Autant la commission Charbonneau a révélé un côté sombre de la politique québécoise, autant elle démontre que la démocratie québécoise est en santé, conclut Marc-Antoine Dilhac. «À la fin, j'imagine qu'il y a un sentiment de dégout de la part des citoyens, qu'on en a jusqu'à la nausée des révélations. C'est peut-être le défaut d'une commission créée sur un aussi long terme. Au lieu de cibler certains dossiers sur six mois, enquêter sur plusieurs années pose le problème d'une surabondance d'information.»

«Ça risque d'éclipser que la Commission montre quand même la santé politique et sociale du Québec. La corruption est souvent associée à la maladie. C'est un symptôme, c'est vrai, de quelque chose qui ne va pas bien, mais la Commission est un remède. Le Québec a su regarder de front son problème, alors que la France en est incapable», illustre ce Français d'origine.

Les audiences de la commission Charbonneau auront également contribué à déboulonner le mythe de la pomme pourrie, estime celui qui dirige un groupe de recherche sur la corruption au Centre de recherche en éthique. «La Commission a démontré que la corruption est d'abord le fait d'un système plutôt que d'individus isolés, malintentionnés, vicieux, bref, de pommes pourries.»

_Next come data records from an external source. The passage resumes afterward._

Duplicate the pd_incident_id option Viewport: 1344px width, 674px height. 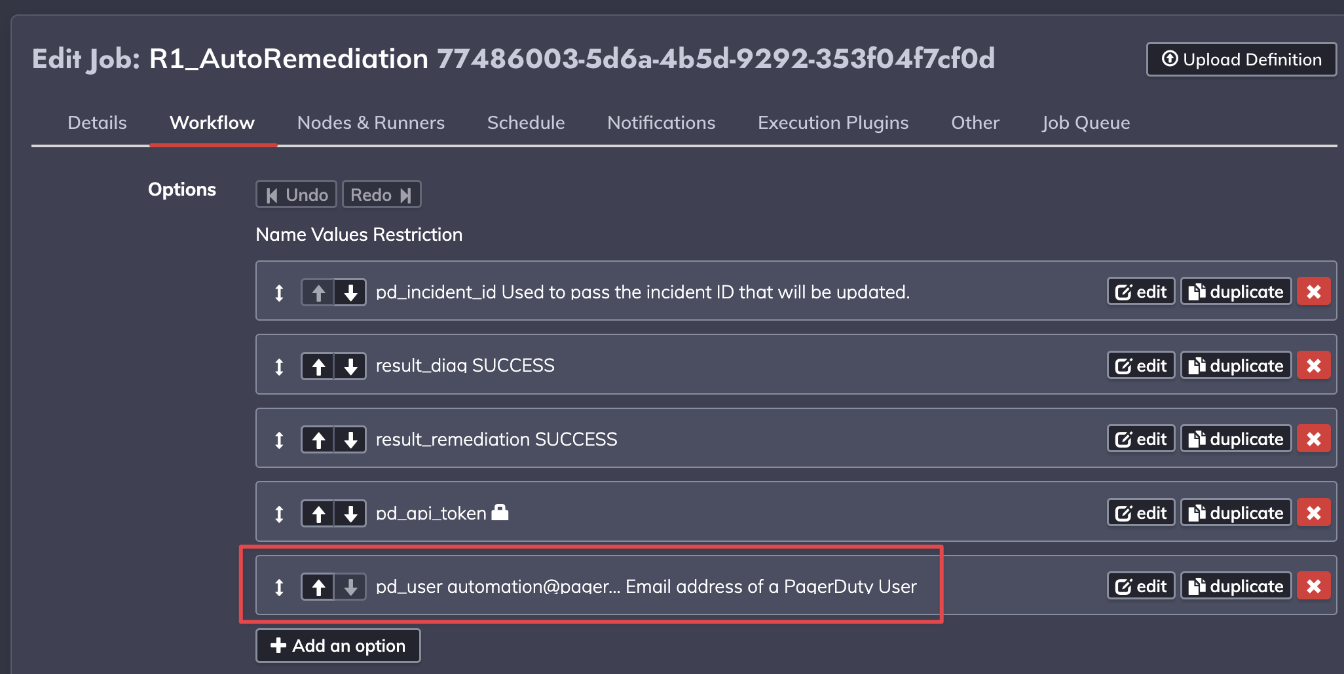coord(1236,292)
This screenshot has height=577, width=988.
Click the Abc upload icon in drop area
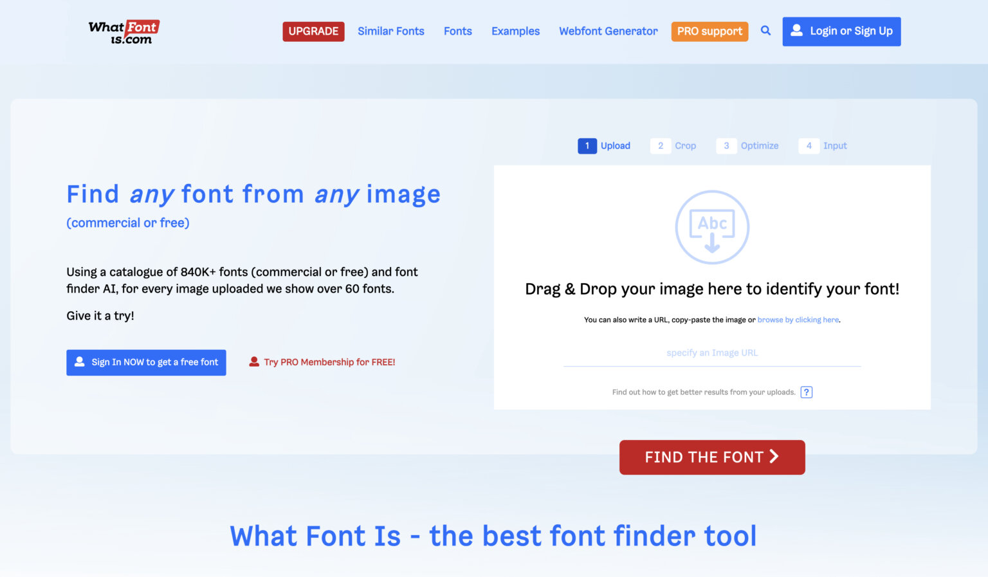click(712, 227)
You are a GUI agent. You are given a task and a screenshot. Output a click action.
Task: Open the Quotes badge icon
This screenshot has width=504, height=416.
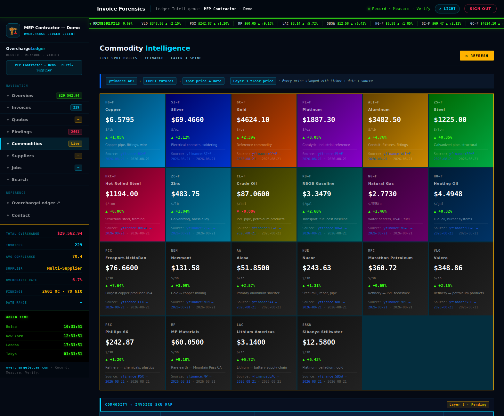(x=78, y=119)
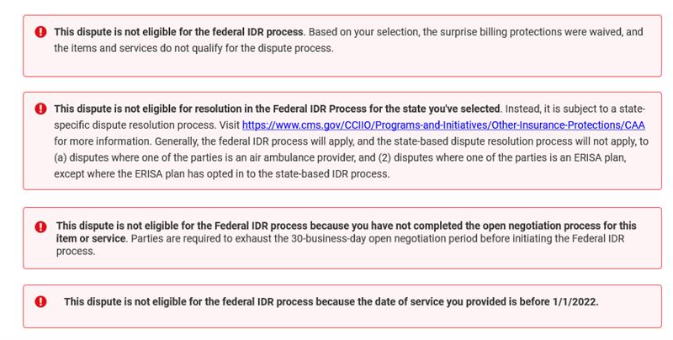Click bold message about date of service before 1/1/2022
Image resolution: width=673 pixels, height=340 pixels.
point(331,301)
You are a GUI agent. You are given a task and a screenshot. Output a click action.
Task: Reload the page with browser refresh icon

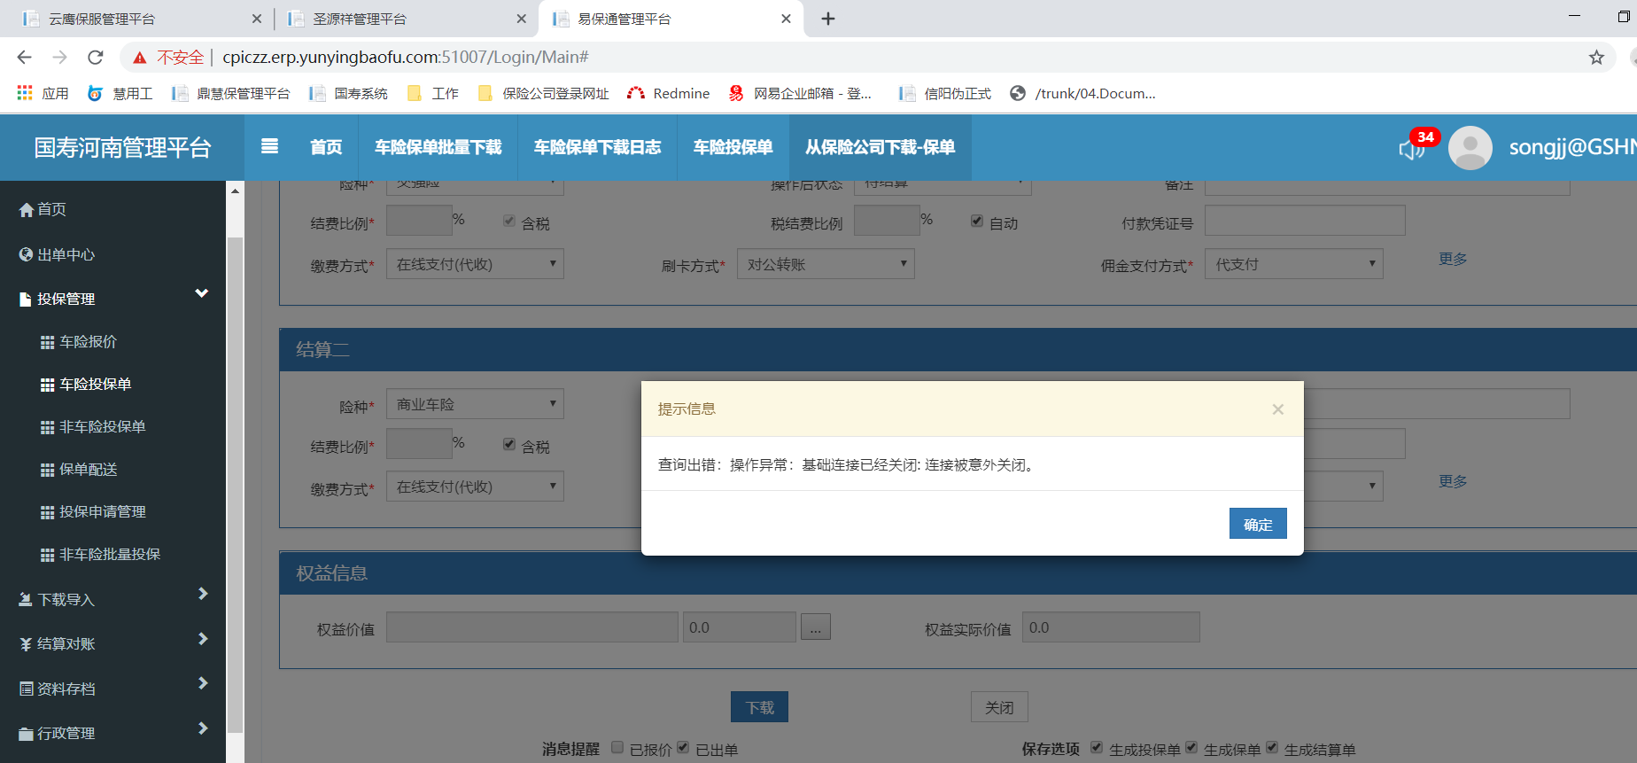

Les travaux en quelques chiffres

Découvrez combien de fois certains mots ont été prononcés devant les audiences. Deux ans de commission, c'est beaucoup...

... de malversations



«collusion» 2795

«corruption» 358

«éthique» 74

... de cadeaux



«voyages» 1728

«hockey» 585

«bouteilles de vin» 108

... d'histoires de financement



«argent comptant» 1344

«chèques» 3079

«cocktail» 1555

... d'attentes



«retours d'ascenseur» 118

«faveurs» 201

... et des problèmes de mémoire



«je ne me souviens/rappelle pas» 2602

... des problèmes de violence



«menaces» 487

«intimidation» 277

... d'attention pour un seul homme



«Tony Accurso» 2369

«Touch» 119

184: Nombre de témoins entendus depuis le début des audiences

Personnes ayant témoigné le plus longtemps



8 jours - Lino Zambito, ex-entrepreneur

7 jours - Ken Pereira, syndicaliste

7 jours - Guy Desrosiers, enquêteur à la CEIC

6 jours - Jacques Duchesneau, ex-directeur de l'Unité anticollusion

6 jours - Louis-Pierre Lafortune, entrepreneur

6 jours - Jocelyn Dupuis, ex-directeur général de la FTQ-Construction

6 jours - Michel Lalonde, ingénieur et ex-président de Génius

Virginie + L'Auberge du chien noir + Yamaska



La commission Charbonneau affiche au compteur 1080 heures d'audiences. C'est l'équivalent des 1740 épisodes de Virginie, des 305 épisodes de L'Auberge du chien noir, et des 115 épisodes de Yamaska.

20 Imprimées, les 52 098 pages de transcriptions de tout ce qui s'est dit devant la CEIC représenteraient l'équivalent de 20 fois le roman le plus long jamais écrit, À la recherche du temps perdu, de Marcel Proust.